Maybe it's because I have the February blahs. Maybe I'm just a bit grumpy. For whatever reason, some recent news items strike me as spectacularly anticlimactic. May I share?
1. How many times can Cravath lose its virginity? As I'm sure you've heard by now, Cravath took on a new lateral partner: David Kappos, former director of the U.S. Patent and Trademark Office. The Wall Street Journal calls it "a rare and splashy 'lateral' hire for the New York law firm." Other news outlets made a similar big fuss about the hire.
The premise of the fuss is that Cravath almost never deigns to hire laterally—something the firm says it's done only four times in the last 50 years. (The firm doesn't count Herbert Camp, a partner who lateraled over from the now defunct Donovan Leisure Newton & Irvine, because he started at Cravath as an associate.)
Okay, the first time Cravath hired laterally was news; the second time was noteworthy; the third time was a pattern. Clearly, Cravath is no blushing maiden in the lateral market anymore. It has to put its money on the table and hustle for potential revenue-generators like everyone else. It's mortal, okay? Can't we get that through our heads?
2. Trusts and estates is dead at Big Law. Duh! Debevoise & Plimpton is getting rid of its trusts and estates department, and you'd think someone just pulled the plug on beloved Grandma. According to The New York Times, there were ripples of shock that a patrician firm like Debevoise would cut loose one of its old-guard practices.
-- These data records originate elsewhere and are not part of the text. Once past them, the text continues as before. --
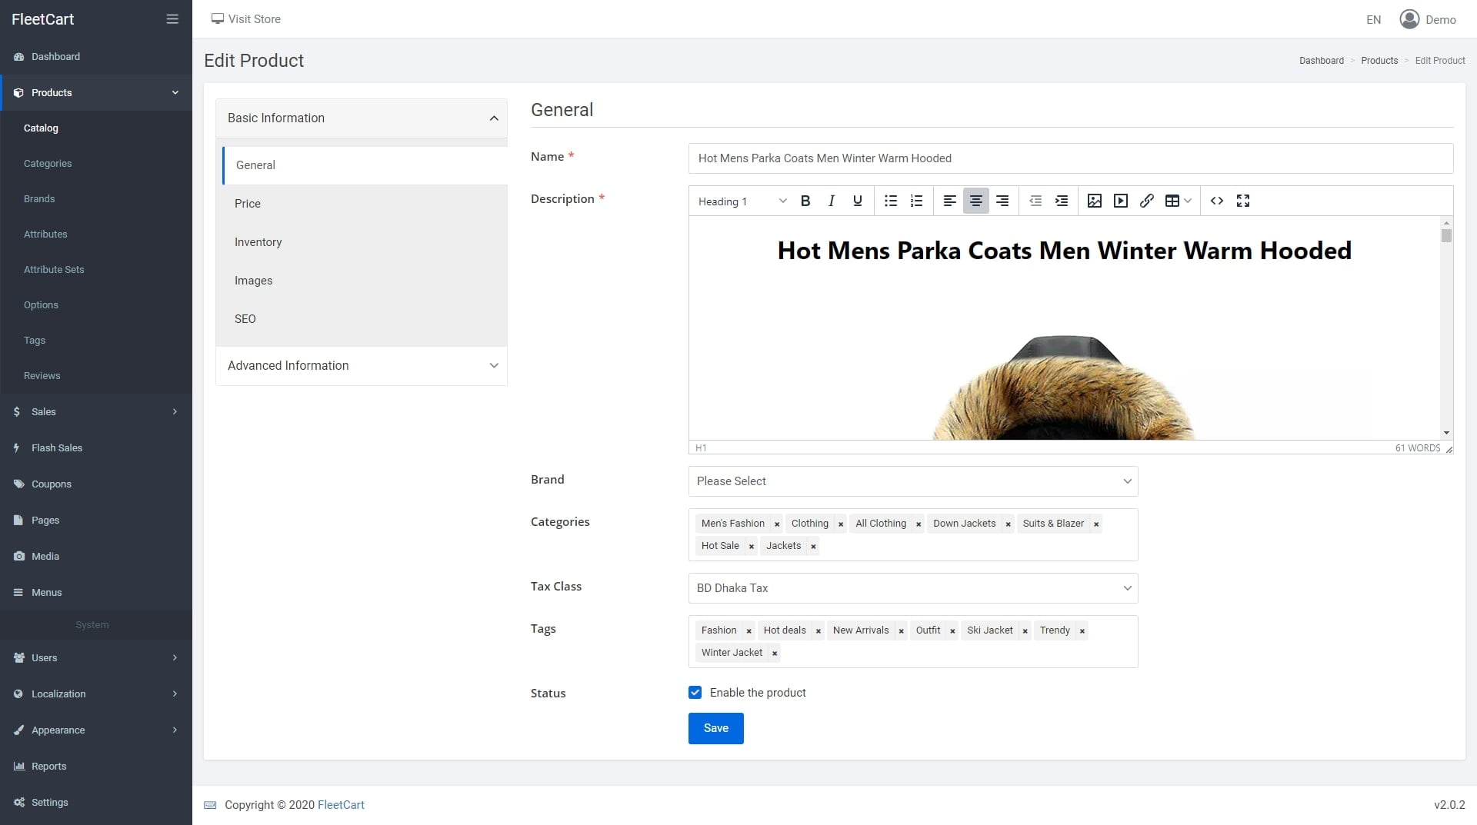
Task: Switch to the Price tab
Action: (x=248, y=204)
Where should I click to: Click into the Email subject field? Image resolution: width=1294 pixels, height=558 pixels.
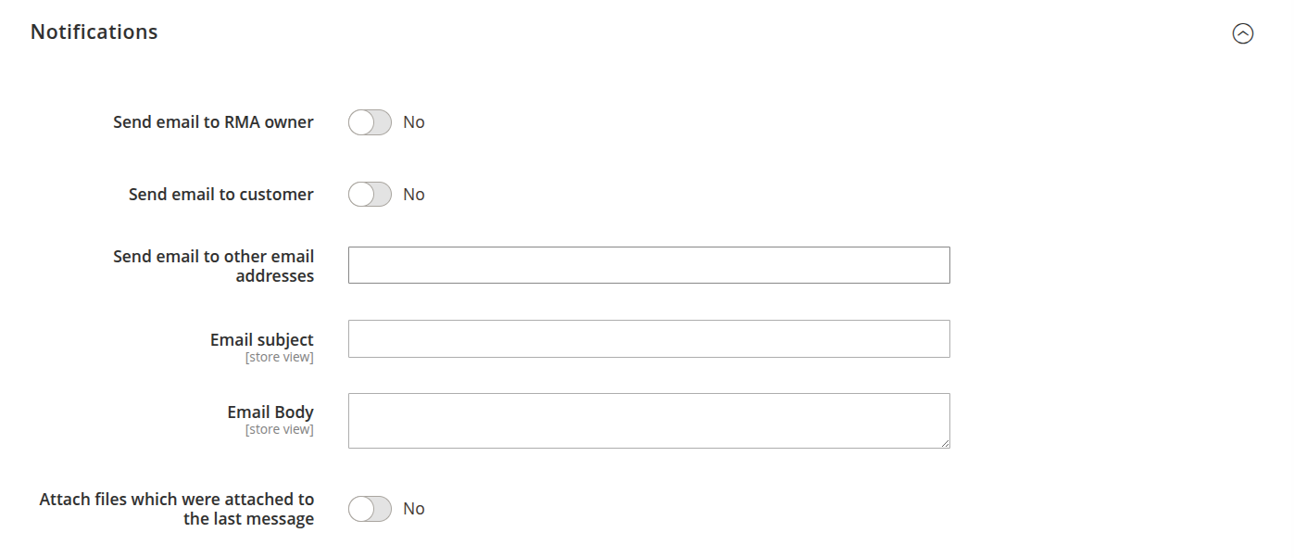(648, 338)

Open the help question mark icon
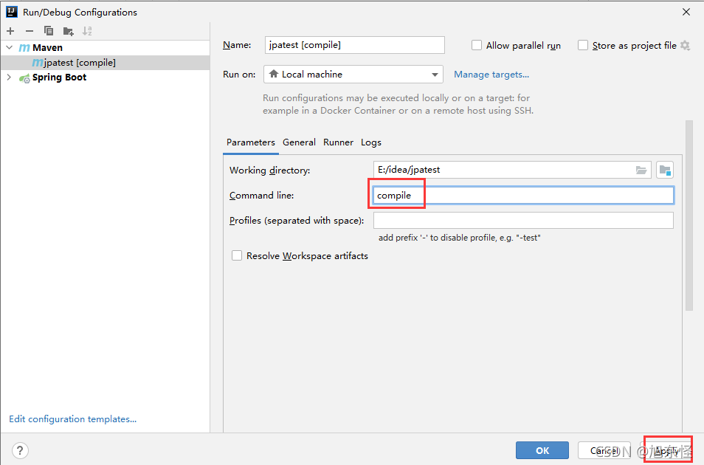[x=19, y=450]
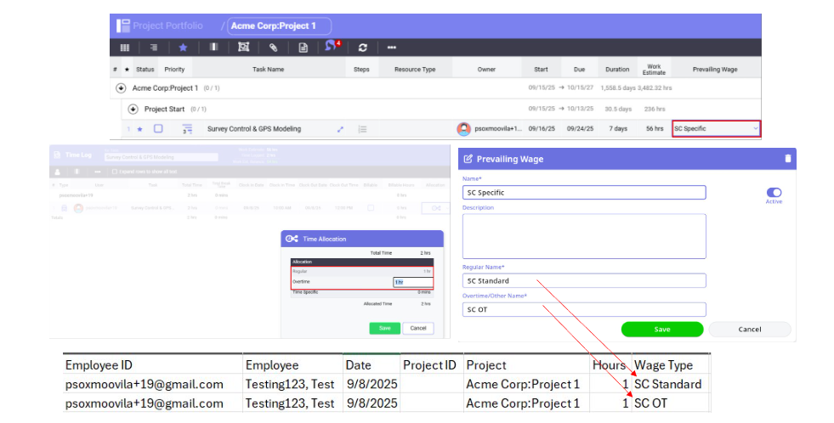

Schulte Roth & Zabel's William Zabel told the NYT: “It saddens me to see a great law firm terminate its estates department.” He added, "It would seem to be a byproduct of the economics of our society, making the law into more of a business than a profession. That saddens me even more.”
I'm sorry, but is this really news? How often do we need to say, "I'm shocked, shocked" that law firms are in it for filthy lucre? I'll tell you what would truly be news: If an elite Wall Street firm launched a full-fledged T&E practice in this day and age.
3. In real life, he went for the young chick. Got that? I thought it was ironic (and maybe a bit sad) that More, a magazine aimed at women over 40, commemorated Valentine's Day on its site with a still of Meryl Streep and Alec Baldwin looking at each other lovingly from the movie It's Complicated (left). In the movie (spoiler alert!), Baldwin falls for Streep, his former wife, and tires of his current young sexy wife. The movie affirms [the fantasy] that real men want a substantive, age-appropriate relationship.
Ha—what hokum! The real Alec Baldwin, who's in his fifties, married a 28-year-old yoga teacher, who's now expecting their first child. Hey, did you really expect him to crawl back to Kim Bassinger?